All this may seem a distraction from the book under review, but they do provoke a serious question that hopefully the series will reveal as spurious: whether the voices being heard from contemporary Anglicanism are heard because they mirror preferences in the publisher’s constituency. If the only voices heard are those palatable to the spirit of the age in the global North, the series title is a misleading misnomer. Done thus, so-called global theology will only repeat the errors of early modern biblical scholarship: seeing its reflection in the murky waters at the bottom of a well. Global theologians will simply become (un)paid, as they are unlikely to even receive publishing royalties, mercenaries in other people’s wars. Indeed, we might go further and ask why it is appropriate that the issue that provides such a focus is that which preoccupies northern audiences, rather than issues which press equally, if not more, upon the global south. Why not a focus on corruption in government, restorative justice, and reparations: issues very much to the fore in South African political life and not absent from northern ‘democracies’?
Lastly, the book prompts reflection on the place of language. Part of the Northern and Western hegemony remains the default adoption of English as the language of much Anglican thought. However, if Western modes of discourse and analysis are part of the problem, so is the language in which such discourse is conducted. Questioning the default assumption of English contributed to the emergence of indigenous and native hierarchies in the early to mid-twentieth century. The production of a national Kiswahili prayer book in Tanzania in the 1990s was reckoned significant by no less a commentator than the Kenyan theologian Esther Mombo: ‘unlike liturgies translated from the original English, it was developed in the local language throughout’.Footnote 2 Stephen Spencer and his team at the Anglican Communion Office are driving the preparation of materials in French, Spanish, Portuguese and Kiswahili. This is all good, but until the Anglican Communion can engage with the production of theological materials treated as equally significant in non-English languages, the privileging of English will remain problematic.
After all, language is power. Full decolonization cannot avoid the issue of language. Tanzanian educationalists have debated long and hard and continue to debate, whether secondary and tertiary education should be conducted in English or Kiswahili, trying to balance to compromise between loss of their specific voice and a global presence in an academic world which does not rate Kiswahili highly. One of the finest Kenyan novelists of the twentieth century, Ngũgĩ wa Thiong’o, made the decision never to deny his heritage, to preserve his integrity, to write in his mother tongue, Kikuyu, and only then to translate. But this is not just an academic issue about the medium of discourse – it has profoundly relational consequences. Tanzanian Christians used to identify three kinds of missionary: those who learned Kiswahili well (and were thanked for this), those who learned Kiswahili badly (thanked and respected for trying) and those who did not bother (and provoked the question – how can you say you love us if you cannot even bother to learn our language?). The conclusions need no further explanation except for the tone-deaf.

## Given data

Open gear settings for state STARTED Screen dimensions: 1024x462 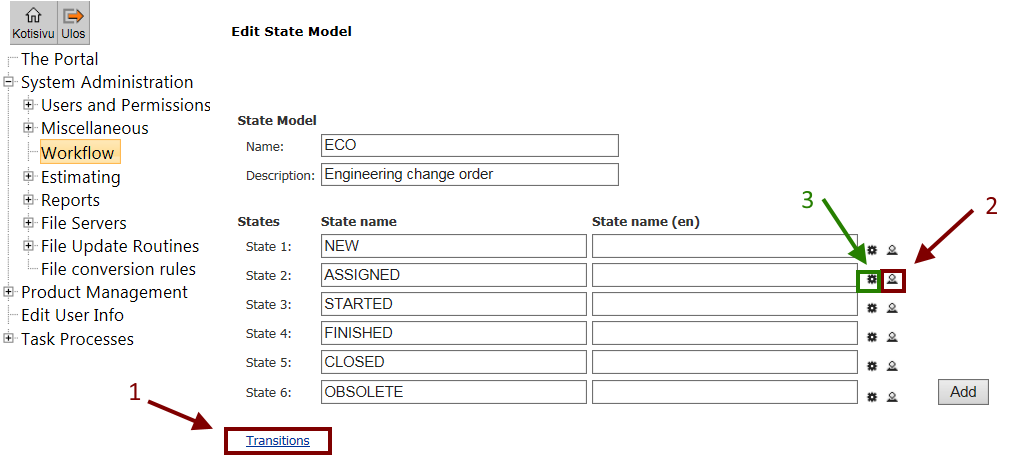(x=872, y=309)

* * *

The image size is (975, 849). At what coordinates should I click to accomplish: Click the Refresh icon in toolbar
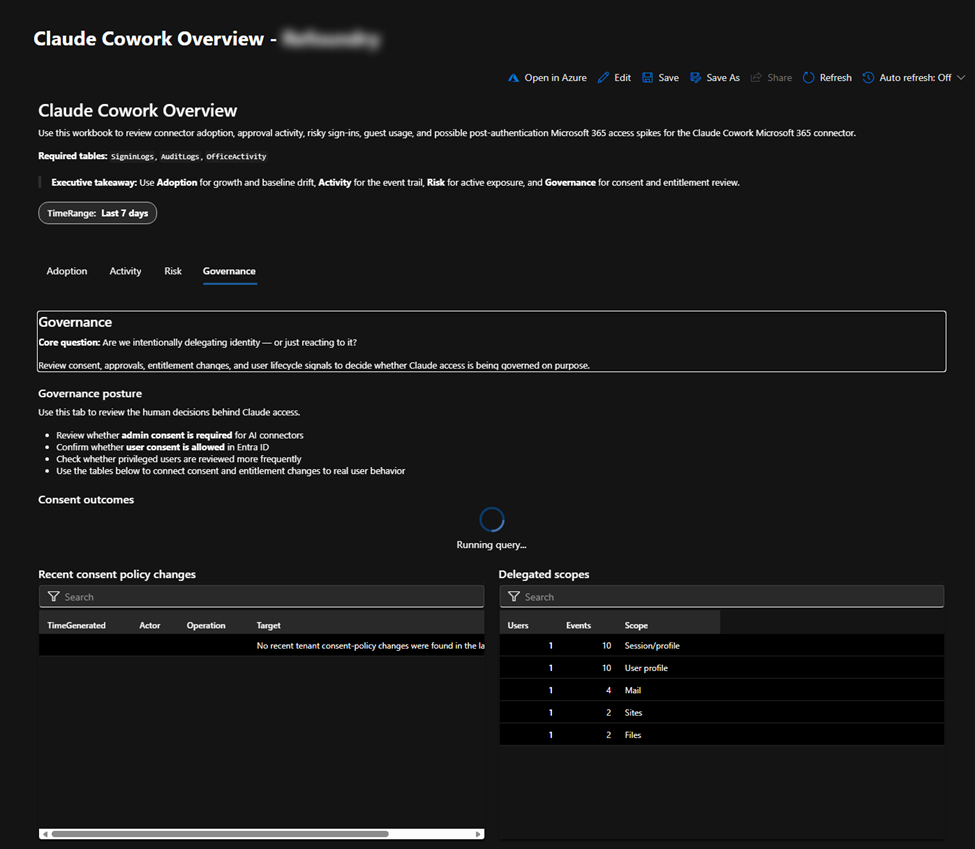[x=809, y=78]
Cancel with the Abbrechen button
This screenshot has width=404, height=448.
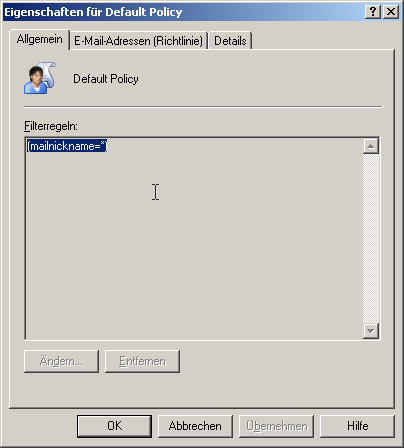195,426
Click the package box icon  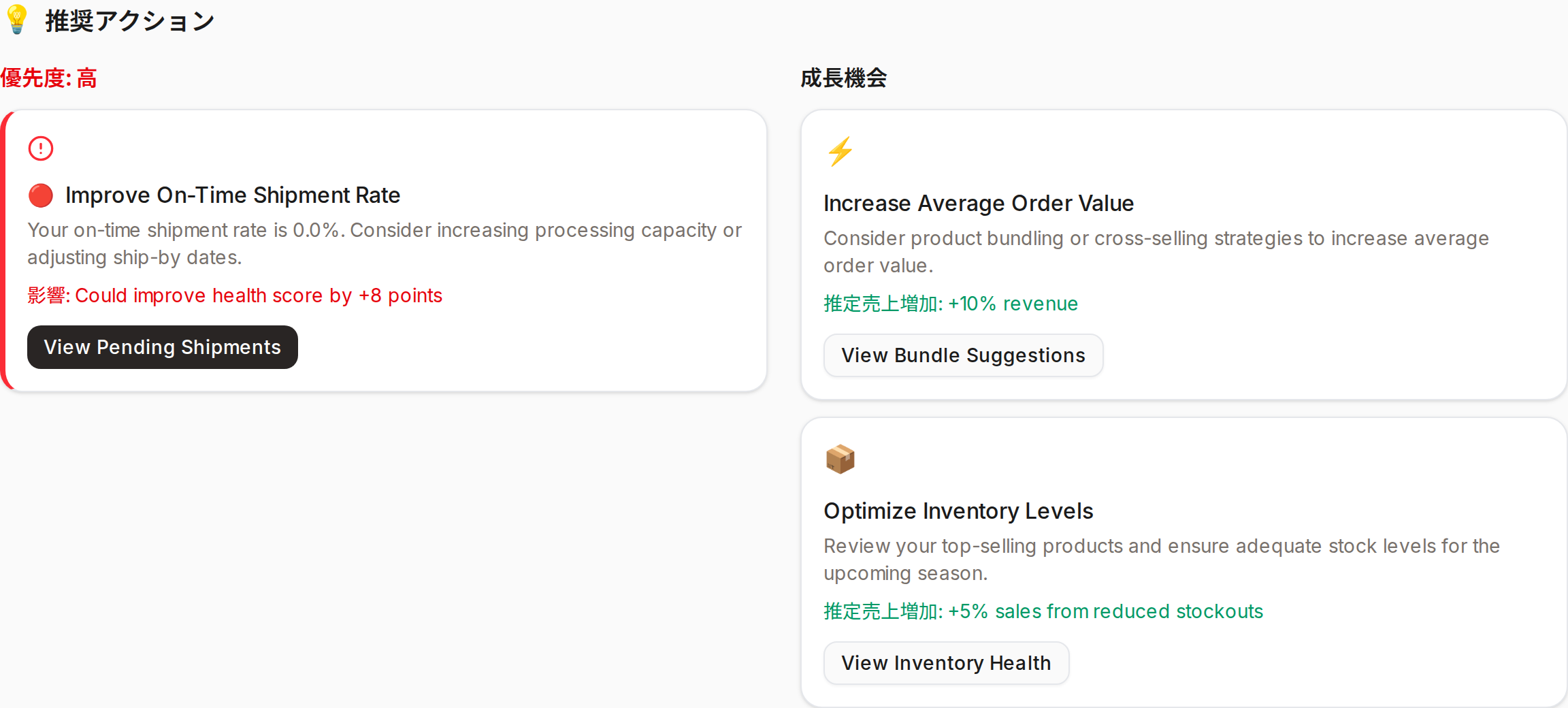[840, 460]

## Exercise directions
List every language named in the review of the book on global Anglican theology. The rows can be set aside.

## Result for this task
English, Kiswahili, French, Spanish, Portuguese, Kikuyu